Long-Term Care Policy Provisions

MR. WATSON: As a result of the Health Insurance Portability & Accountability Act (HIPAA), all policies must contain certain provisions in order for the policy to qualify for tax exempt status.

Medicare Core Benefits

Qualifying for benefits

MR. WATSON: In the past, long term care policies required at least three days of prior hospitalization or skilled nursing home stays before the policy would pay any benefits. HIPAA changed that. Now, no prior hospitalization is required. Instead these policies use a "benefit trigger". A benefit trigger is an event or condition that must occur before the policy benefits are payable. Diagnosis of chronic illness can be made on two levels: physical and /or cognitive (reasoning, thinking, remembering).

MR. WATSON: The physical diagnosis of a chronically ill individual is one who has been certified as being unable to perform at least two activities of daily living (eating, toileting, transferring, bathing, dressing, and continence).

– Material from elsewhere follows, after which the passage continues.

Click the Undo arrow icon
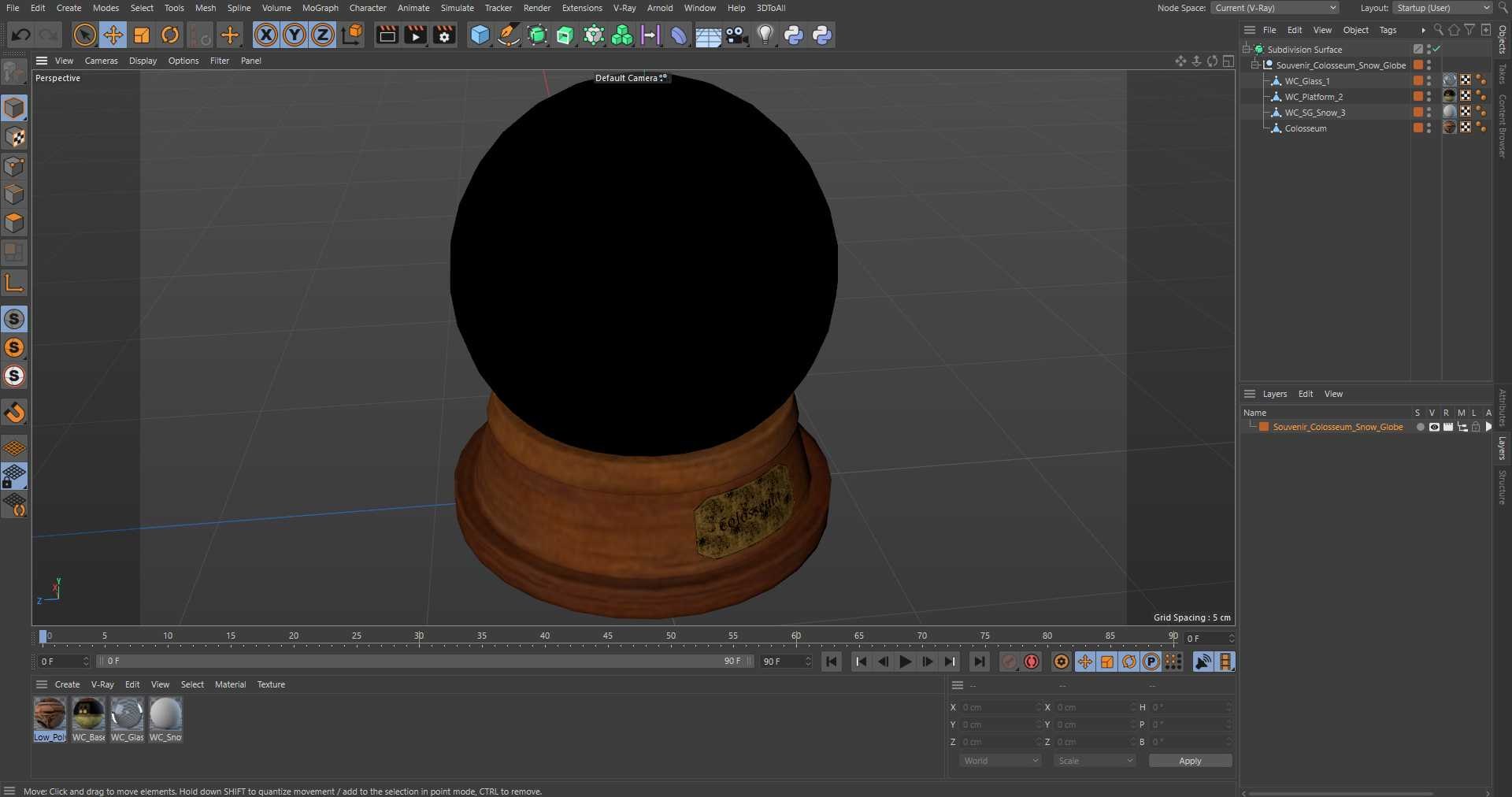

MR. WATSON: A long term care policy must take into account at least five of these ADLs (activities of daily living). An individual would also be considered chronically ill if he requires substantial supervision to protect his health or safety due to severe cognitive impairment (reasoning, thinking, remembering).

Benefit Limits -

MR. WATSON: two - six years. Some have lifetime benefits.

Age Limits

MR. WATSON: Age limits: usually the maximum age is 79 or even to age 89 and some are being sold at the young age of 50.

Renewability ***

MR. WATSON: Renewability: All LTC policies are guaranteed renewable which means the insurance company *can only increase the premium by class.

Elimination Periods ***

MR. WATSON: Elimination Periods: They range from 0-365 days. No coverage during this period and remember it begins at the time of the diagnosis. This is like a "Time Deductible". The longer the period, the cheaper the premium. But, most states have a maximum of 180 days.

Exclusions ***

MR. WATSON: Alzheimer's, senile dementia and Parkinson's are almost always covered. ****

 

Taxation ***

MR. WATSON: Taxation of Benefits: benefits are not taxable as long as the policy is considered qualified. (see above chart).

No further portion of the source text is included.